How much do you have to pay each month when you file Chapter 13?
Great news: debtors get to write their own Chapter 13 plans, so long as they meet the Chapter 13 rules.
Chapter 13 plan must meet three tests:
- repay in full Priority Claims..
- meet the Best Interests of Creditors test and
- meet the Best Efforts test.
So how do you calculate what you have to provide for in payments to get a Chapter 13 plan confirmed?
Calculate the amount required by each test. The largest of the sums is the amount that must go to creditors over the life of the plan.
Walk through the calculations
Priority claims must be paid in full through a Chapter 13 plan.
Total any priority tax claims and any unpaid child or spousal support. These are the most common priority claims.
This number is the Priority Claims number.
Best Interests of Creditors test asks: what would creditors get if this case were a Chapter 7 liquidation case.
Calculate the value of assets that are not protected by an exemption and subtract the estimated costs of administration by the Chapter 7 trustee.

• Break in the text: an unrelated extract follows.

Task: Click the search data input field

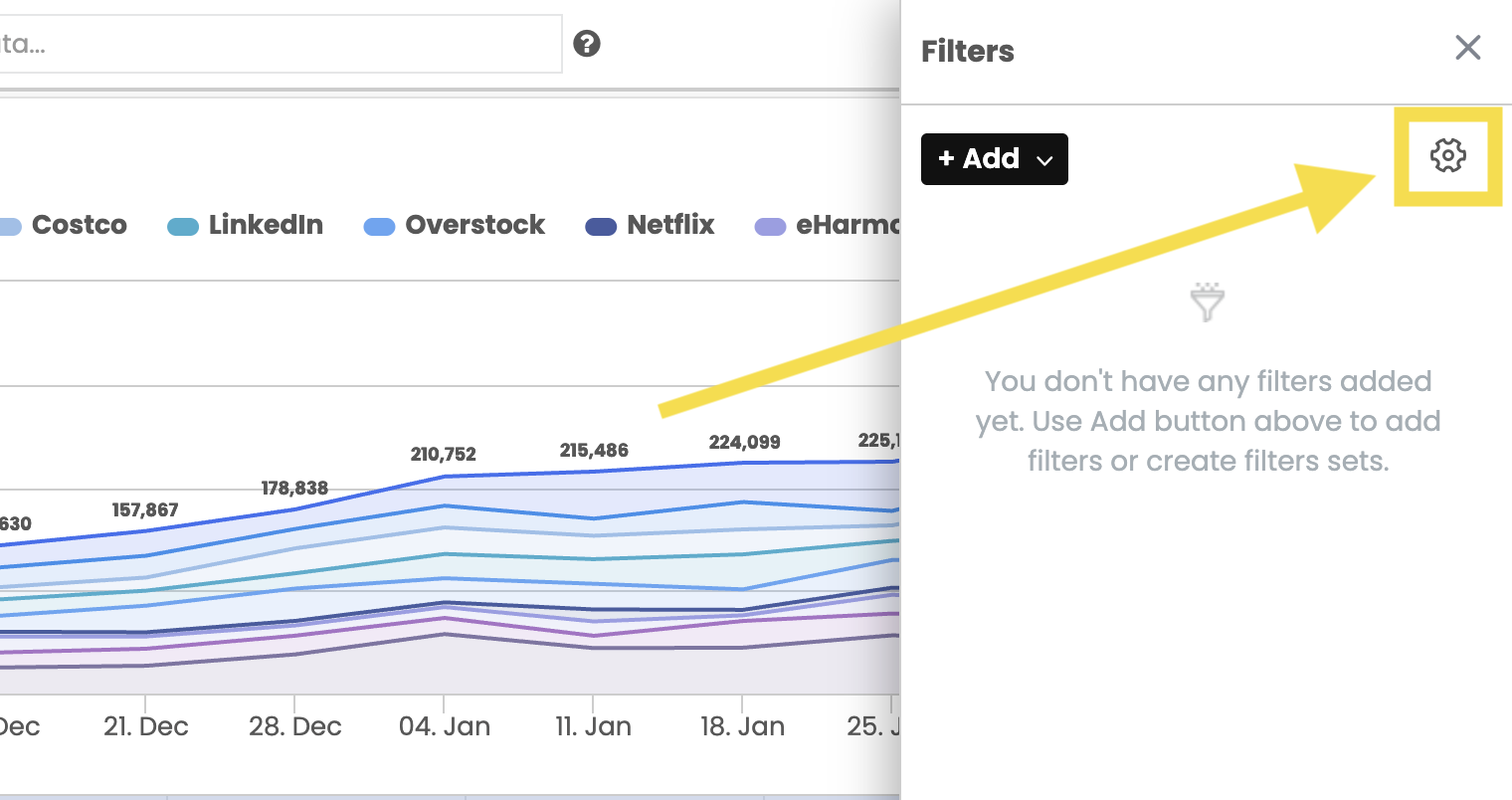Action: [281, 44]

That is the Best Interests Test number.
Best Efforts test asks: how much “disposable income” does the debtor have monthly.
The ’05 amendments to the Bankruptcy Code define “disposable income” as the Current Monthly Income in Form b22C. That monthly income is multiplied by 12 to get an annual income figure (all hypothetical, you understand.) If the annual income is over the median family income in the state, the calculations in the B22C form produce “monthly disposable income.”
Determine which number is largest. That is the amount that a Chapter 13 plan must provide to unsecured creditors over the life of the plan.
Remember that the plan will also pay the Chapter 13 trustee’s commission and allowed attorneys fees.
It may also provide for debts secured by vehicles or for a cure of mortgage arrears, which are both secured claims. So to get the required number of dollars to creditors, you will have to pay in additionally enough to pay secured claims, the trustee and your attorney.
The plan may run anywhere between three years and five years. Payments may be the same each month, or they may increase over the life of the plan.
Plan payments may come from the sale or refinance of assets.
But the total must equal the largest of the Test Numbers.